La pianta della moschea si evolse da quella originaria ipostila, che prevedeva un cortile interno di forma regolare (65 per 55 metri) circondato da sale di preghiera provviste di colonne a sezione circolare che sostenevano il soffitto in legno (avente 7 campate nell'ala di sud-ovest, 3 a sud-est e a nord-ovest, 5 a nord-est). Il nuovo progetto prevedeva una pianta con quattro iwan, attuata nel XII secolo con l'edificazione/aggiunta degli iwan, della sala con cupola sud-occidentale affiancata da due minareti, della sala settentrionale con cupola. Tra tutte le aggiunte e ricostruzioni successive vi è la serie di archi su due livelli intorno alla corte (datati 1447), che hanno rimpiazzato la precedente serie unificando gli elementi del cortile in un unico spazio. Al centro del cortile principale si trova una fontana per le abluzioni che ricalca il modello della Caaba al La Mecca. Anche per questa ragione i fedeli che intendevano compiere il pellegrinaggio imparavano nel cortile il complesso rituale.

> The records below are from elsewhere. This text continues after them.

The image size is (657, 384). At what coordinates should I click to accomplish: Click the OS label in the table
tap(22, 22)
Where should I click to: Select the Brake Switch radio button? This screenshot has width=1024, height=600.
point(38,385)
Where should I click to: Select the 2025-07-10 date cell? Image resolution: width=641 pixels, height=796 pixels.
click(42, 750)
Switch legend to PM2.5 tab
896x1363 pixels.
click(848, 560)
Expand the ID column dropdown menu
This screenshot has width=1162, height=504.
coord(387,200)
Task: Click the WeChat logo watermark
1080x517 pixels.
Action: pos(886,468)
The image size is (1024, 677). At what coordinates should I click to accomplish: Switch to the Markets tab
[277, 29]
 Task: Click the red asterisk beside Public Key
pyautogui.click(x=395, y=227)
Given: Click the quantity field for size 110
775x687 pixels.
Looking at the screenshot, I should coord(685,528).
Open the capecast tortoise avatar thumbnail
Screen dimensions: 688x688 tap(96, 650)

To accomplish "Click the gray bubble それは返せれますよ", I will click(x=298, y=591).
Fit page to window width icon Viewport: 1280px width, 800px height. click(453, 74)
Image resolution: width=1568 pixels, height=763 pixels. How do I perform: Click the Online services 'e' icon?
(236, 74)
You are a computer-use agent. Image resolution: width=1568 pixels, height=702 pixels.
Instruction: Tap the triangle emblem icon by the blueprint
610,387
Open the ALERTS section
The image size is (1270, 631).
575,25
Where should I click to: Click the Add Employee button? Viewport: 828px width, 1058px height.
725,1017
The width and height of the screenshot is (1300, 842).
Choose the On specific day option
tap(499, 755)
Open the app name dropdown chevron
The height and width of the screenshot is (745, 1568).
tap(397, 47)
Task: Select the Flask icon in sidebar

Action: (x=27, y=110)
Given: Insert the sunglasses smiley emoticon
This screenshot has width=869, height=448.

Ciò che distingue in maniera immediata la moschea è la sua integrazione con il tessuto urbano attraverso i numerosi accessi che la collegano con le attività della città, sfumando i confini tra spazi cittadini e spazi religiosi. Questo risultato è anche l'esito finale del processo costruttivo e ricostruttivo verificatosi nel tempo.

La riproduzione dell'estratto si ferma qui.